The current curse under which we live is that our most outspoken political demagogues succeed only in raising controversy rather than fostering beneficial political discussion that would broaden the spectrum of ideas held by the Brandeis community. One of the most powerful examples of this rampant media-driven self-promotion was the controversy surrounding the Brandeis Hillels Nashim Talent Show. Several students took it upon themselves to attempt to decharter the all-woman talent show on the basis of being politically correct. What these students failed to mention in their arguments against the talent show stems from the basic tenets of Orthodox Judaism: the reason the show was exclusively performed by women in front of a female audience was because unmarried men are not allowed to hear women sing or watch women dance. The result of their crusade was the effective dechartering of a minority group which posed no threat to the Brandeis community.

Last Spring, another group of ideological radicals decided to derail TRISKs coming out week by playing the abused political minority card. The Brandeis University Republicans intentionally dovetailed their Conservative Coming-Out Week events with national gay pride events, claiming that it would be nice to have a campus that is truly tolerant of a diverse set of ideas. However, the deliberate sabotage of a gay-pride week does nothing to promote tolerance: it only succeeds in antagonizing gay-rights supporters. On the opposite end of the political spectrum, some Democrats actively worked to undermine the Republicans' effort to bring political pundit Ann Coulter to campus. Their reasoning was rooted in infantile competition with their conservative counterparts, primarily opposing her presence because she is an extremist.

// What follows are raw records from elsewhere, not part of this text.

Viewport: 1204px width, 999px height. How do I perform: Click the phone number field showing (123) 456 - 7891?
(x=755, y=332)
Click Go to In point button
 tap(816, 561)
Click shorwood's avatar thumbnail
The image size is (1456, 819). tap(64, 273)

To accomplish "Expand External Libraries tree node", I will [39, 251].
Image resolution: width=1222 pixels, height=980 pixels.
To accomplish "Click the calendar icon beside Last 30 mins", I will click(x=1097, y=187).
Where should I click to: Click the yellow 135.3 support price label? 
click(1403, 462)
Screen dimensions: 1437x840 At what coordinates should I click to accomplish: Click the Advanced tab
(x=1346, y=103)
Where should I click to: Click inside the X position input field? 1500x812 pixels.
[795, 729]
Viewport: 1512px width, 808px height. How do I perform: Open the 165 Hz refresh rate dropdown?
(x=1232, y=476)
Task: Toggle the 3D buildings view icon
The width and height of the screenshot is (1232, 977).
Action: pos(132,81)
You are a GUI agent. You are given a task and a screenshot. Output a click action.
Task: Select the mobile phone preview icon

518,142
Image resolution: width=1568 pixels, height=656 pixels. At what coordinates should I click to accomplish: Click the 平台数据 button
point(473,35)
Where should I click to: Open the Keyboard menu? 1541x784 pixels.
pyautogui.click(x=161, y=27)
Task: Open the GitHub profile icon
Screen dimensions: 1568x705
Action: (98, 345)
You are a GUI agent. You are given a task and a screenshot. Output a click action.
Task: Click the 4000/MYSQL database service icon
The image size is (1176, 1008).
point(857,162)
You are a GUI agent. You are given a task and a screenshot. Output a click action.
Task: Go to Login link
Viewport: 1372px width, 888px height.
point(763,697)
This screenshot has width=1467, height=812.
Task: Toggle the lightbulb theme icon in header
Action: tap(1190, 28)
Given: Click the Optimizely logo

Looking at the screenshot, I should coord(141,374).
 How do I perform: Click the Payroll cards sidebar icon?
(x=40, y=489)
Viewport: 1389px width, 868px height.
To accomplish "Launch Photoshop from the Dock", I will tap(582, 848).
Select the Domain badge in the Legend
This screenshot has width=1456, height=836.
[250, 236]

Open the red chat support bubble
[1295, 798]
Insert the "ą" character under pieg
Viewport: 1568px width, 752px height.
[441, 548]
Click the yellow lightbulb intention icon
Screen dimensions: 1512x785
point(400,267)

What is most troubling about this trend at Brandeis is that these individual are representative of the future leaders of our country. Modern politicians are obsessed with the media sound bite and spend more time insulting and undermining their political rivals rather than addressing the needs of the American people. Should Brandeis really be a microcosm of a political system that works only to disenfranchise citizens? Or should we actively represent our Universitys ideals of tolerance and social justice? Any club should be allowed to put on any show or bring any speaker to campus they want without having to justify themselves. In the community's interest, these nefarious individuals should be voted out of their elected positions and stripped of their microphone.